Andamento do processo
No dia 2 de agosto, o MPDFT protocolou réplica refutando os argumentos das partes citadas e pedindo que todos eles tomem providências em suas respectivas competências. “O juiz acolheu os argumentos apresentados pelo Ministério Público na réplica. Agora falta a análise de embargos de declaração (recursos) interpostos pelas partes”, informa Dênio Augusto. Segundo ele, logo que o juiz decidir os embargos de declaração deve ser aberta a fase de instrução probatória. A decisão interlocutória do juiz Carlos Maroja foi proferida no último dia 15 de agosto.
A instrução probatória é a fase de um processo em que se produzem provas para corroborar ou não os fatos alegados pelo autor. Esta fase é de grande importância para que o juiz possa analisar as provas e proferir a sentença. “É o momento em que o juiz avalia o meu pedido para fazer uma audiência pública convidando a sociedade civil organizada para debater o assunto e produzir provas em favor da tese que estou sustentando”, explica o promotor.
O Jornal de Brasília teve acesso ao processo no qual o DER-DF argumentou que “tem atuado de acordo com as premissas contidas no plano urbanístico de Lúcio Costa e que a redução da velocidade no “Eixão” não facilitará a travessia de pedestres e não descarta a fatalidade de possíveis sinistros envolvendo pedestres/ciclistas e veículos”. Nos autos, o órgão justificou ainda que realizou estudo técnico de velocidade regulamentar para definir a velocidade da via, “sendo que um dos critérios utilizados foi a média de acidentes com vítimas e que tais estudos chegaram aos valores de 74 Km/h no Eixão Norte e de 78 Km/h no Eixão Sul”.
Na réplica apresentada pelo promotor Dênio Augusto e que foi acatada pelo magistrado, o governo não apresentou iniciativas ou projetos para solucionar definitivamente a situação denunciada.
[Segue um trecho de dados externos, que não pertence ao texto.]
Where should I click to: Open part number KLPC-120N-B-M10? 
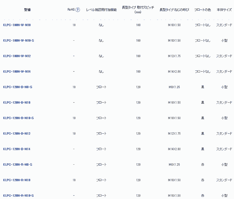17,103
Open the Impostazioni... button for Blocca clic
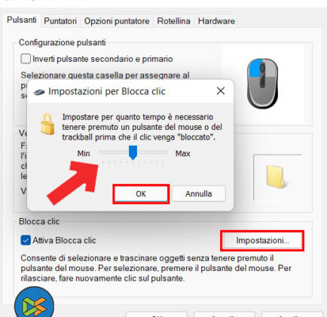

Segundo os argumentos do MPDFT, os cidadãos são “obrigados, especialmente os mais vulneráveis, a escolher entre o risco de utilizar as passagens subterrâneas do “Eixão” e o risco de atravessar a via entre automóveis em alta velocidade”.
Em sua argumentação nos autos, o promotor público ressalta que o fato de Brasília ser uma cidade tombada não constitui empecilho à adoção de medidas de humanização de suas vias, mediante redução das velocidades máximas permitidas e implementação de infraestrutura adequada para a travessia de pedestres, ciclistas e pessoas com deficiência, como ocorreu, por exemplo, nas passagens subterrâneas das estações do metrô.
“De fato, a velocidade no Eixão não foi objeto de tombamento, assim como sua classificação como ‘rodovia’ não impede a redução da velocidade para adequá-la à sua condição de via urbana”, conclui.
Na sexta-feira (6/9), o DER-DF foi procurado pela reportagem para responder sobre o posicionamento do órgão sobre a readequação da velocidade do Eixão pedido na Ação Civil Pública e a assessoria de imprensa informou, por meio de nota, que responderá tão logo receba a resposta dos setores responsáveis. O Jornal de Brasília atualizará a reportagem no momento em que receber a resposta.